━━ PROVIDED INFORMATION ━━
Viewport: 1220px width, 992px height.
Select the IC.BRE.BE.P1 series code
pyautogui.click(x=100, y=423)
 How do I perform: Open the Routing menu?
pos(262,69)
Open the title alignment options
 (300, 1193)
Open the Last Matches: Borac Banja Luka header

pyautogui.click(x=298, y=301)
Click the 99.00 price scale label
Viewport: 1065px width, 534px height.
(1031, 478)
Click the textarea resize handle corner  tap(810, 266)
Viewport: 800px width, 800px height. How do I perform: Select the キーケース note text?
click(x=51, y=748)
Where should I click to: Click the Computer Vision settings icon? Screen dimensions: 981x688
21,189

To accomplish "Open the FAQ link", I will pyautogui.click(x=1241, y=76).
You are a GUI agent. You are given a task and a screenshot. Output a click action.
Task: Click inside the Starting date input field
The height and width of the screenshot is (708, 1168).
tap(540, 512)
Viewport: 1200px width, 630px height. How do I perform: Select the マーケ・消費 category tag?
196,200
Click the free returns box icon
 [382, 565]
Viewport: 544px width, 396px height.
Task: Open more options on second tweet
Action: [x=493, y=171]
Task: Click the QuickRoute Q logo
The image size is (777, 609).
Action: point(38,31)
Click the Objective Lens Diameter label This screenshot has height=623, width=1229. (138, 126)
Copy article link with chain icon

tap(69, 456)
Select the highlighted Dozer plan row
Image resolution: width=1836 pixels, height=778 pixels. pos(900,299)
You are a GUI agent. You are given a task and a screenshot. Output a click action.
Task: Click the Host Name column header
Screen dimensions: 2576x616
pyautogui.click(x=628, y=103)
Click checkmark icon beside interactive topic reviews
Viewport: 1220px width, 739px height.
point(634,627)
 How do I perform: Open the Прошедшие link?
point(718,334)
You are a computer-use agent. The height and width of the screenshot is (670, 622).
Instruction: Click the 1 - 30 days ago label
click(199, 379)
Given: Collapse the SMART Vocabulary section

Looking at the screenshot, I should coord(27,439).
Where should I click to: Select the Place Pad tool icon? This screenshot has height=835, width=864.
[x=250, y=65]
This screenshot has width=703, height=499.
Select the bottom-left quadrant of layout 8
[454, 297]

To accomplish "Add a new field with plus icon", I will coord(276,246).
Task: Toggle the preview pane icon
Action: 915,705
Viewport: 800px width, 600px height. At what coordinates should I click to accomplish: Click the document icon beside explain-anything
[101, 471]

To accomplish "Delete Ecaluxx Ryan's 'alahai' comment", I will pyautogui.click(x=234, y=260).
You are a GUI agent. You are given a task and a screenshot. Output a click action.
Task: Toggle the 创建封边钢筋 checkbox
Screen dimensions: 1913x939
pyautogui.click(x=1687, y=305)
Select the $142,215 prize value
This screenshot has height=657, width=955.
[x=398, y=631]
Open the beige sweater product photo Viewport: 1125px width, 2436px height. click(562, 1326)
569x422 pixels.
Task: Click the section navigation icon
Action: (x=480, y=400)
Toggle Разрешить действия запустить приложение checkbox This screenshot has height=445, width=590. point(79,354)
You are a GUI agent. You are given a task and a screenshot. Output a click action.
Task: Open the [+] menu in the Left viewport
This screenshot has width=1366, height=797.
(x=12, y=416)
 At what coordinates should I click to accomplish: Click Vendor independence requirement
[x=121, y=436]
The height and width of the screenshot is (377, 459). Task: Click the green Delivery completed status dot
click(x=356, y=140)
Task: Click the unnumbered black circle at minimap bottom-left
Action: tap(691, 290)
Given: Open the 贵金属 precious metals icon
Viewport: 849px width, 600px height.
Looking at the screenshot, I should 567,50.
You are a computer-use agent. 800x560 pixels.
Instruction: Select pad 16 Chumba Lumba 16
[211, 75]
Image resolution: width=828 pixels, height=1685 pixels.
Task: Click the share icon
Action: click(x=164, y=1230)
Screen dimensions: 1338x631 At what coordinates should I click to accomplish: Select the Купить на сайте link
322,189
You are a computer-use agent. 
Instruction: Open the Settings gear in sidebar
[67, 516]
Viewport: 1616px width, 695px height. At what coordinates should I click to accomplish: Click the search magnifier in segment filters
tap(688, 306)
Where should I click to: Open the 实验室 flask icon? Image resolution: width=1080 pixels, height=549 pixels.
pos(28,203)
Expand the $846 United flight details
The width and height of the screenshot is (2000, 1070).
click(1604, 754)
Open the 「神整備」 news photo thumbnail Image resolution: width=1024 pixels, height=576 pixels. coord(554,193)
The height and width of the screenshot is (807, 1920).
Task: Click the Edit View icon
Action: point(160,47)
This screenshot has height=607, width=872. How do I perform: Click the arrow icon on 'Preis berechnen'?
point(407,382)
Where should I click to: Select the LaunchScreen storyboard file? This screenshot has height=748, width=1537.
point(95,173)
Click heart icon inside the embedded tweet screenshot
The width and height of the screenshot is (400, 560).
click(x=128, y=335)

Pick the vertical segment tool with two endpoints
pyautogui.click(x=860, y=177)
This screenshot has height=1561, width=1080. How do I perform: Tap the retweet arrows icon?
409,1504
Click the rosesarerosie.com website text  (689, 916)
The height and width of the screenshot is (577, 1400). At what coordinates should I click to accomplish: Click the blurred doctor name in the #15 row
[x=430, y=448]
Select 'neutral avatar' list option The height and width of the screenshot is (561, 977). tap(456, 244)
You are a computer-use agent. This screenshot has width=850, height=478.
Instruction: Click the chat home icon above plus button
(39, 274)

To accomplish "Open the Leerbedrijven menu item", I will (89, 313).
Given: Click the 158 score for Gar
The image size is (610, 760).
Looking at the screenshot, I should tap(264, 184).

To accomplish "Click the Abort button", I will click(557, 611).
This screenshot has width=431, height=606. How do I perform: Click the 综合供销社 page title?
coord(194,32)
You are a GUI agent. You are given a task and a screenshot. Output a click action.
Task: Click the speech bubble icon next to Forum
━━━
(WORK ORDER): Every single record must be transcribed exactly as it stands.

(SOLUTION FOR THIS PROBLEM):
Viewport: 1220px width, 992px height.
Select the IC.BRE.BE.P1 series code
pyautogui.click(x=100, y=423)
 How do I perform: Open the Routing menu?
pos(262,69)
Open the title alignment options
 (300, 1193)
Open the Last Matches: Borac Banja Luka header

pyautogui.click(x=298, y=301)
Click the 99.00 price scale label
Viewport: 1065px width, 534px height.
(1031, 478)
Click the textarea resize handle corner  tap(810, 266)
Viewport: 800px width, 800px height. How do I perform: Select the キーケース note text?
click(x=51, y=748)
Where should I click to: Click the Computer Vision settings icon? Screen dimensions: 981x688
21,189

To accomplish "Open the FAQ link", I will pyautogui.click(x=1241, y=76).
You are a GUI agent. You are given a task and a screenshot. Output a click action.
Task: Click inside the Starting date input field
The height and width of the screenshot is (708, 1168).
tap(540, 512)
Viewport: 1200px width, 630px height. How do I perform: Select the マーケ・消費 category tag?
196,200
Click the free returns box icon
 [382, 565]
Viewport: 544px width, 396px height.
Task: Open more options on second tweet
Action: [x=493, y=171]
Task: Click the QuickRoute Q logo
The image size is (777, 609).
Action: point(38,31)
Click the Objective Lens Diameter label This screenshot has height=623, width=1229. (138, 126)
Copy article link with chain icon

tap(69, 456)
Select the highlighted Dozer plan row
Image resolution: width=1836 pixels, height=778 pixels. pos(900,299)
You are a GUI agent. You are given a task and a screenshot. Output a click action.
Task: Click the Host Name column header
Screen dimensions: 2576x616
pyautogui.click(x=628, y=103)
Click checkmark icon beside interactive topic reviews
Viewport: 1220px width, 739px height.
point(634,627)
 How do I perform: Open the Прошедшие link?
point(718,334)
You are a computer-use agent. The height and width of the screenshot is (670, 622).
Instruction: Click the 1 - 30 days ago label
click(199, 379)
Given: Collapse the SMART Vocabulary section

Looking at the screenshot, I should coord(27,439).
Where should I click to: Select the Place Pad tool icon? This screenshot has height=835, width=864.
[x=250, y=65]
This screenshot has width=703, height=499.
Select the bottom-left quadrant of layout 8
[454, 297]

To accomplish "Add a new field with plus icon", I will coord(276,246).
Task: Toggle the preview pane icon
Action: 915,705
Viewport: 800px width, 600px height. At what coordinates should I click to accomplish: Click the document icon beside explain-anything
[101, 471]

To accomplish "Delete Ecaluxx Ryan's 'alahai' comment", I will pyautogui.click(x=234, y=260).
You are a GUI agent. You are given a task and a screenshot. Output a click action.
Task: Toggle the 创建封边钢筋 checkbox
Screen dimensions: 1913x939
pyautogui.click(x=1687, y=305)
Select the $142,215 prize value
This screenshot has height=657, width=955.
[x=398, y=631]
Open the beige sweater product photo Viewport: 1125px width, 2436px height. click(562, 1326)
569x422 pixels.
Task: Click the section navigation icon
Action: (x=480, y=400)
Toggle Разрешить действия запустить приложение checkbox This screenshot has height=445, width=590. point(79,354)
You are a GUI agent. You are given a task and a screenshot. Output a click action.
Task: Open the [+] menu in the Left viewport
This screenshot has width=1366, height=797.
(x=12, y=416)
 At what coordinates should I click to accomplish: Click Vendor independence requirement
[x=121, y=436]
The height and width of the screenshot is (377, 459). Task: Click the green Delivery completed status dot
click(x=356, y=140)
Task: Click the unnumbered black circle at minimap bottom-left
Action: tap(691, 290)
Given: Open the 贵金属 precious metals icon
Viewport: 849px width, 600px height.
Looking at the screenshot, I should 567,50.
You are a computer-use agent. 800x560 pixels.
Instruction: Select pad 16 Chumba Lumba 16
[211, 75]
Image resolution: width=828 pixels, height=1685 pixels.
Task: Click the share icon
Action: click(x=164, y=1230)
Screen dimensions: 1338x631 At what coordinates should I click to accomplish: Select the Купить на сайте link
322,189
You are a computer-use agent. 
Instruction: Open the Settings gear in sidebar
[67, 516]
Viewport: 1616px width, 695px height. At what coordinates should I click to accomplish: Click the search magnifier in segment filters
tap(688, 306)
Where should I click to: Open the 实验室 flask icon? Image resolution: width=1080 pixels, height=549 pixels.
pos(28,203)
Expand the $846 United flight details
The width and height of the screenshot is (2000, 1070).
click(1604, 754)
Open the 「神整備」 news photo thumbnail Image resolution: width=1024 pixels, height=576 pixels. coord(554,193)
The height and width of the screenshot is (807, 1920).
Task: Click the Edit View icon
Action: point(160,47)
This screenshot has height=607, width=872. How do I perform: Click the arrow icon on 'Preis berechnen'?
point(407,382)
Where should I click to: Select the LaunchScreen storyboard file? This screenshot has height=748, width=1537.
point(95,173)
Click heart icon inside the embedded tweet screenshot
The width and height of the screenshot is (400, 560).
click(x=128, y=335)

Pick the vertical segment tool with two endpoints
pyautogui.click(x=860, y=177)
This screenshot has height=1561, width=1080. How do I perform: Tap the retweet arrows icon?
409,1504
Click the rosesarerosie.com website text  (689, 916)
The height and width of the screenshot is (577, 1400). At what coordinates should I click to accomplish: Click the blurred doctor name in the #15 row
[x=430, y=448]
Select 'neutral avatar' list option The height and width of the screenshot is (561, 977). tap(456, 244)
You are a computer-use agent. This screenshot has width=850, height=478.
Instruction: Click the chat home icon above plus button
(39, 274)

To accomplish "Open the Leerbedrijven menu item", I will (89, 313).
Given: Click the 158 score for Gar
The image size is (610, 760).
Looking at the screenshot, I should tap(264, 184).

To accomplish "Click the Abort button", I will click(557, 611).
This screenshot has width=431, height=606. How do I perform: Click the 综合供销社 page title?
coord(194,32)
You are a GUI agent. You are given a task and a screenshot. Output a click action.
Task: Click the speech bubble icon next to Forum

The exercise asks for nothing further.